PROVIDED RECORDS
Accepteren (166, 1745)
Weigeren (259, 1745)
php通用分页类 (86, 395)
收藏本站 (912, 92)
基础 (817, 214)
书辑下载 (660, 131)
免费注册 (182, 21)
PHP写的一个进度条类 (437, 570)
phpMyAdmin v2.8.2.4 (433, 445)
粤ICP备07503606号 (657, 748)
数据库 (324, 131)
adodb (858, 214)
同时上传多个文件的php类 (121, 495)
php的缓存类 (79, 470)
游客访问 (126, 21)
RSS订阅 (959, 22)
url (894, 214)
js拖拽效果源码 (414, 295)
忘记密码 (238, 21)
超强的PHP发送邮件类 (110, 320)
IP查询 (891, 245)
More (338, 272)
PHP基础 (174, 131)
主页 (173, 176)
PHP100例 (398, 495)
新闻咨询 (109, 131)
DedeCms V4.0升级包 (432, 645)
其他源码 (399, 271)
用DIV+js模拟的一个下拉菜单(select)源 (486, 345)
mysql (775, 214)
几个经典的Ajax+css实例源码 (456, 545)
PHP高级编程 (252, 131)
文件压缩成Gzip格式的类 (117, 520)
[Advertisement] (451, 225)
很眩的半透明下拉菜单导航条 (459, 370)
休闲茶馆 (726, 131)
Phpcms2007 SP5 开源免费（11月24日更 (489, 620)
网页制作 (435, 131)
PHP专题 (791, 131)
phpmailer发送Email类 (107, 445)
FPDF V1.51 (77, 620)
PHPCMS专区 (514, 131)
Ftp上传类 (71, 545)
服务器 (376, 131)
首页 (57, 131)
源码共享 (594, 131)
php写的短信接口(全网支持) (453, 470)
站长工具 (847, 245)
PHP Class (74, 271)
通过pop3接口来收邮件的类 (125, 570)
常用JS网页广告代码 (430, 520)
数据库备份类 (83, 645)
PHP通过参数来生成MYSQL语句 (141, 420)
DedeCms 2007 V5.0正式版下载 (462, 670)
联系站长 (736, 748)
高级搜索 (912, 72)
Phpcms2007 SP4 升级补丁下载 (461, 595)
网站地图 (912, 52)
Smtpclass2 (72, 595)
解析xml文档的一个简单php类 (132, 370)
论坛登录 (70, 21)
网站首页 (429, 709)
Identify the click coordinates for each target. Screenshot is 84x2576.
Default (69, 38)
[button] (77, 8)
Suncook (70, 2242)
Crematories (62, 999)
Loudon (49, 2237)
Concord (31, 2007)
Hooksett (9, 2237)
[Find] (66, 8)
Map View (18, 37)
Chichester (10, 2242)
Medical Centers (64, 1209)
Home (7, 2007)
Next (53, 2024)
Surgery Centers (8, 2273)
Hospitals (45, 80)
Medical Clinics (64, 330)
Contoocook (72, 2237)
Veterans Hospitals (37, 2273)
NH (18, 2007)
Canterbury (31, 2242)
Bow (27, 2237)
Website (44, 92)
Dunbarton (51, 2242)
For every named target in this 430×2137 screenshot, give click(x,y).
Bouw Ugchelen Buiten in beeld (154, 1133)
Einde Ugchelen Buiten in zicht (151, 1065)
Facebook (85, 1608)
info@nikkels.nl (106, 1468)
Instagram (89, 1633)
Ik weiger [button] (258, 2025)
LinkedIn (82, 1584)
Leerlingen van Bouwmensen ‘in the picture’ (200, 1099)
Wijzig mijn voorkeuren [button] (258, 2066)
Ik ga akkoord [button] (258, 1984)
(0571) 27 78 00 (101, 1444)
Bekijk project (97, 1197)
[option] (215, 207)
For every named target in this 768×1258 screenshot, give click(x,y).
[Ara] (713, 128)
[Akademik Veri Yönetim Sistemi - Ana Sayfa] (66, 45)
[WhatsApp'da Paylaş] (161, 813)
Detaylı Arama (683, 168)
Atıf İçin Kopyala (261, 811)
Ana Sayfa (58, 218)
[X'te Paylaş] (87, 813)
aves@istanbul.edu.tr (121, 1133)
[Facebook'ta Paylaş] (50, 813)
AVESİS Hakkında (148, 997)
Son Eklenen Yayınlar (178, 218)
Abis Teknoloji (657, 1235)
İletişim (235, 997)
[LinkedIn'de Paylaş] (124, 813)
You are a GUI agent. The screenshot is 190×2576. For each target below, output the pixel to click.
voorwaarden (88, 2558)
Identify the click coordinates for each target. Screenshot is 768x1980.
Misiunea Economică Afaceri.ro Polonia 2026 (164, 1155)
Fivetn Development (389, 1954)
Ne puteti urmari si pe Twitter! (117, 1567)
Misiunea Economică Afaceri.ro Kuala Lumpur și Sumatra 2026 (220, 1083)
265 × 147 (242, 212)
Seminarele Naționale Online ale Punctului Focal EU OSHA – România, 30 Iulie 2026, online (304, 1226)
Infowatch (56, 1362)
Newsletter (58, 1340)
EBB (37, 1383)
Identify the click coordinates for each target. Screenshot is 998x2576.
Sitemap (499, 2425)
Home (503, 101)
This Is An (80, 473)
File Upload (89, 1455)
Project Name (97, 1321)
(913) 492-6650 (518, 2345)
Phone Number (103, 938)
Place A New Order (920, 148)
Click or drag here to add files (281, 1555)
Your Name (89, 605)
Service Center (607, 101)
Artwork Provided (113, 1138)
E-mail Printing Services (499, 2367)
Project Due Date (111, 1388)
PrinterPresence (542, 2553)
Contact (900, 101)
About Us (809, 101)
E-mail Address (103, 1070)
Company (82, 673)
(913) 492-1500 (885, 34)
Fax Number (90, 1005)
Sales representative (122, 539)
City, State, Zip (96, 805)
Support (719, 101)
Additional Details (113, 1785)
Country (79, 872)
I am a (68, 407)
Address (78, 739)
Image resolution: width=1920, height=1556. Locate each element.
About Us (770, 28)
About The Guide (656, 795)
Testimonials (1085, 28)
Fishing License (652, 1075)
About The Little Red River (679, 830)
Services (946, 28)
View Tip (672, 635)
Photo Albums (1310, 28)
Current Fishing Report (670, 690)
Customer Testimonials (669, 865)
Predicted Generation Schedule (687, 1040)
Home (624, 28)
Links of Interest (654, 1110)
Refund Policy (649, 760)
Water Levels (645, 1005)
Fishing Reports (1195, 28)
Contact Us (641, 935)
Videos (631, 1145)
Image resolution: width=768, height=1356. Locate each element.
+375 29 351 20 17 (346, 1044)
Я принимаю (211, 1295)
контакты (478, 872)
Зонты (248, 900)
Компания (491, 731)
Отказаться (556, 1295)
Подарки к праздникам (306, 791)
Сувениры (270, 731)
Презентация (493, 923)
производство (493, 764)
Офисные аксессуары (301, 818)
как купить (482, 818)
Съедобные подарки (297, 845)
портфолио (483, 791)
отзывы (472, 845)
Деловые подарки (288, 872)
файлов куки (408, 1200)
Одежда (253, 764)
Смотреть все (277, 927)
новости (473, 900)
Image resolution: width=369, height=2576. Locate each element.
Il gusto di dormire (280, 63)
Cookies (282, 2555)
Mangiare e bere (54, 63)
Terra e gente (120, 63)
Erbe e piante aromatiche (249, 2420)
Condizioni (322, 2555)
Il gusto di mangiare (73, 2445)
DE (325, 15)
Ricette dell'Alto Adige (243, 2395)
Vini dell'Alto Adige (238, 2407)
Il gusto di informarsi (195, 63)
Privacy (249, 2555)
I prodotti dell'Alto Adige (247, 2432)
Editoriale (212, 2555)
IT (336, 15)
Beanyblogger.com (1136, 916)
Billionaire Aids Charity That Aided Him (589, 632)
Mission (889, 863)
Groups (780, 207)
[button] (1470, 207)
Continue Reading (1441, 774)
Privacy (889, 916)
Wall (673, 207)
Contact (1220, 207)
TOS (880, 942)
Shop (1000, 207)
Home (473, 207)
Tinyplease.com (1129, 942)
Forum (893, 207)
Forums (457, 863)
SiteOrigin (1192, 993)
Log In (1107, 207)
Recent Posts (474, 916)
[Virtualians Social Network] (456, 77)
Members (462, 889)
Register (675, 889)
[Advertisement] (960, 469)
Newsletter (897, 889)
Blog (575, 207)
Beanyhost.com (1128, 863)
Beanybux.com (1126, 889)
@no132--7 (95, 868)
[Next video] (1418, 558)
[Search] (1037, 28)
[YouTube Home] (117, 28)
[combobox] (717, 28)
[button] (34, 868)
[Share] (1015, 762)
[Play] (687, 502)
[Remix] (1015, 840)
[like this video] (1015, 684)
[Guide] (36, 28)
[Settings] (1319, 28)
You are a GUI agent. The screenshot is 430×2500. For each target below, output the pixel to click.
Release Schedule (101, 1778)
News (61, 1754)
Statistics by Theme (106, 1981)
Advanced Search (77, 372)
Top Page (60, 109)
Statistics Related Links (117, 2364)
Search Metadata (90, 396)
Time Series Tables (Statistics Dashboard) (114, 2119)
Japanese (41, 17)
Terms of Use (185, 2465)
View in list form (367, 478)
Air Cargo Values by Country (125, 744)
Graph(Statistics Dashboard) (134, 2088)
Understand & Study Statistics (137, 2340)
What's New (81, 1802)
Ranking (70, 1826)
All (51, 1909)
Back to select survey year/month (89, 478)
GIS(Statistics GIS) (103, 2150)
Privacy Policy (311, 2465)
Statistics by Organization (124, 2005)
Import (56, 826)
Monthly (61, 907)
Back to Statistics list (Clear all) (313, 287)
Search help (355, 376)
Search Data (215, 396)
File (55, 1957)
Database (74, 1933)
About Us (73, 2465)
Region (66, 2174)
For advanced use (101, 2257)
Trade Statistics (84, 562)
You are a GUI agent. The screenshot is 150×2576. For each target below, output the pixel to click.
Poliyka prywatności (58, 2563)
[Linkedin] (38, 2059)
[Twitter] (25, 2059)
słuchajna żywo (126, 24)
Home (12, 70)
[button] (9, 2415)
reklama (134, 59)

EXERCISE DETAILS
From the opening line of the data above, please print each line as written up to and including the line that contains "PHP专题 (791, 131)", and nothing more.

EXERCISE ANSWER
Accepteren (166, 1745)
Weigeren (259, 1745)
php通用分页类 (86, 395)
收藏本站 (912, 92)
基础 (817, 214)
书辑下载 (660, 131)
免费注册 (182, 21)
PHP写的一个进度条类 (437, 570)
phpMyAdmin v2.8.2.4 (433, 445)
粤ICP备07503606号 (657, 748)
数据库 (324, 131)
adodb (858, 214)
同时上传多个文件的php类 (121, 495)
php的缓存类 (79, 470)
游客访问 (126, 21)
RSS订阅 (959, 22)
url (894, 214)
js拖拽效果源码 (414, 295)
忘记密码 (238, 21)
超强的PHP发送邮件类 (110, 320)
IP查询 (891, 245)
More (338, 272)
PHP基础 (174, 131)
主页 (173, 176)
PHP100例 (398, 495)
新闻咨询 (109, 131)
DedeCms V4.0升级包 (432, 645)
其他源码 (399, 271)
用DIV+js模拟的一个下拉菜单(select)源 (486, 345)
mysql (775, 214)
几个经典的Ajax+css实例源码 (456, 545)
PHP高级编程 (252, 131)
文件压缩成Gzip格式的类 (117, 520)
[Advertisement] (451, 225)
很眩的半透明下拉菜单导航条 (459, 370)
休闲茶馆 (726, 131)
Phpcms2007 SP5 开源免费（11月24日更 (489, 620)
网页制作 (435, 131)
PHP专题 (791, 131)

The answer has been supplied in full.